Her presentation enabled the summer institute educators to have a better understanding of how to implement the content into the classroom. Friday concluded with a final performance by the New Orleans Dance Festival performers. Beverly Trask, festival founder and director highlighted the connection New Orleans shares with the rhythms of Africa and the Americas throughout the performance.

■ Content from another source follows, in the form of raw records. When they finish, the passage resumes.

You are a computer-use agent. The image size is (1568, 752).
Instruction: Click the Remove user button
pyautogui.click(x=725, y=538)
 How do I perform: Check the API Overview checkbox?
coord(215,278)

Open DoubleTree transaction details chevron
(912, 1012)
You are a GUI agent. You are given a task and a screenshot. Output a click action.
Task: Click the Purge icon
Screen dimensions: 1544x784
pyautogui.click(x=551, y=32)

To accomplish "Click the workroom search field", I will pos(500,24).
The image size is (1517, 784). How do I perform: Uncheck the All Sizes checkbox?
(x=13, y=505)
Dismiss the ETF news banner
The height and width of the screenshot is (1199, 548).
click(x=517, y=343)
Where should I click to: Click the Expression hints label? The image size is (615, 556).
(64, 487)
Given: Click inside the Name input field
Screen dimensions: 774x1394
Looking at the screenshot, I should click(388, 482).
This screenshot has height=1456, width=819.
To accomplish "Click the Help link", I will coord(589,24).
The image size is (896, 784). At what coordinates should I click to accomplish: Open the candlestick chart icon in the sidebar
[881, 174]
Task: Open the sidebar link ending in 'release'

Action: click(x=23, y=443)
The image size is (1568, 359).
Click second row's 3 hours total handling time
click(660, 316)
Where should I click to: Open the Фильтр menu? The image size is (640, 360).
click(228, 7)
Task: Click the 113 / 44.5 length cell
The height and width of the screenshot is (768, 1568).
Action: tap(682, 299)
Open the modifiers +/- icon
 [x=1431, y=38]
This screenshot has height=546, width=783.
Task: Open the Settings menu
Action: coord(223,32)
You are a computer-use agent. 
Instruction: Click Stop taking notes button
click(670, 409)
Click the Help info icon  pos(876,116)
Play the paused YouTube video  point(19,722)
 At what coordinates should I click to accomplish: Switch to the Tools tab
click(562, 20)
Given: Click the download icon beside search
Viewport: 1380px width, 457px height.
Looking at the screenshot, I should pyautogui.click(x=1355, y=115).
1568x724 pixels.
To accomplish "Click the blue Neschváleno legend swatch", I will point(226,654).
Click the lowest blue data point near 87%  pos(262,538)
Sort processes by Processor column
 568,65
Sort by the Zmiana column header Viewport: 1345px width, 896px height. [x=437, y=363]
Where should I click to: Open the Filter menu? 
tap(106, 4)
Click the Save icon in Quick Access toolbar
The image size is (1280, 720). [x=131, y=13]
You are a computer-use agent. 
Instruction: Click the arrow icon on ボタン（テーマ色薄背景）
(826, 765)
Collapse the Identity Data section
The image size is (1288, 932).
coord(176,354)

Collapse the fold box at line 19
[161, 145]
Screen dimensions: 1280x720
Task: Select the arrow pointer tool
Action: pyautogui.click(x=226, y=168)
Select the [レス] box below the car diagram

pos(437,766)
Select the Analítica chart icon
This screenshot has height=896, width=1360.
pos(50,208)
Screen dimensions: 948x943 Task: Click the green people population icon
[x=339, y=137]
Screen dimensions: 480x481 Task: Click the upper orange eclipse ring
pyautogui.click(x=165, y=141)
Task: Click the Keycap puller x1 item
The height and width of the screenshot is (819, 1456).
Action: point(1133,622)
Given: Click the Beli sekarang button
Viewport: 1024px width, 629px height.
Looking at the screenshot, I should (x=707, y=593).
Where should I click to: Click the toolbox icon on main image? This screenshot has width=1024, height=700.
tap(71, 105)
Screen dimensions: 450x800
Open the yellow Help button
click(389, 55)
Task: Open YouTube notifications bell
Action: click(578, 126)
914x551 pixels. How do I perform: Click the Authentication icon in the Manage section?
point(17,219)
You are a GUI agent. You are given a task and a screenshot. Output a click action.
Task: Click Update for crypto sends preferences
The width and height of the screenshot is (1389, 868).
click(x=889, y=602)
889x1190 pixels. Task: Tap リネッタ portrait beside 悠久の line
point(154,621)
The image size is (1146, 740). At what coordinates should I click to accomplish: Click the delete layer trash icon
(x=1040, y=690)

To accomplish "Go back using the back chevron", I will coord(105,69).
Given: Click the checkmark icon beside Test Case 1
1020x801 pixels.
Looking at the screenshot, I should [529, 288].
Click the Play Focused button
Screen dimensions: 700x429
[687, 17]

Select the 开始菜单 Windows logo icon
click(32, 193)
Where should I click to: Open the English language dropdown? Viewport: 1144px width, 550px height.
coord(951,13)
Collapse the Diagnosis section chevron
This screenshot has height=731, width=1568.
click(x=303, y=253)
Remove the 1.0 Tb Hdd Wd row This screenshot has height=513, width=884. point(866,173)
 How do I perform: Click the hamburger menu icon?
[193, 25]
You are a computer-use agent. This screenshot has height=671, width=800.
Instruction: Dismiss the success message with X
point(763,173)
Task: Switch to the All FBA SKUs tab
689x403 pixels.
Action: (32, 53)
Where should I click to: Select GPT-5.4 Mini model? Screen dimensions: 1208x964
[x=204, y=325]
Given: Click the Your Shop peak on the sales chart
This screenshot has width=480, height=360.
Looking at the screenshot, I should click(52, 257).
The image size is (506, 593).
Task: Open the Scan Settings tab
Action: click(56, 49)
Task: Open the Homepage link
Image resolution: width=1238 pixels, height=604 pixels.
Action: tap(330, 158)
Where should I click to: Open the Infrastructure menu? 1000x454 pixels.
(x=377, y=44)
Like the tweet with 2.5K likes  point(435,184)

Cynthia Garza and ethnomusicologist Ivor Miller concluded the discussions on identity and race by focusing on Peru and Cuba on the final day of the institute. Overall response from teachers was positive. One teacher said the major strength of the workshop was the: “variety of diverse richly informed and talented presenters; superior command of area of expertise.” Presenters were also positive and excited to continue the discussions generated by the institute. Future development and projects on connecting local culture to Latin America have already stirred interest among local artists, teachers and community leaders. All educators left the institute to continue work on their lesson plans which will be incorporated into one cohesive curriculum unit on African Diaspora in the Americas. This unit will be available online and in print to all educators and schools at no cost as part of the Latin American Resource Center’s lending library service. A few educators will also work together on a presentation for the National Council for Social Studies annual conference in 2010.

Coordinated through the Latin American Resource Center, this institute was sponsored by Tulane University’s Stone Center for Latin American Studies, the New Orleans Dance Festival, the Latin American Library, and the Amistad Research Center, and University of Florida’s Center for African Studies in Gainesville.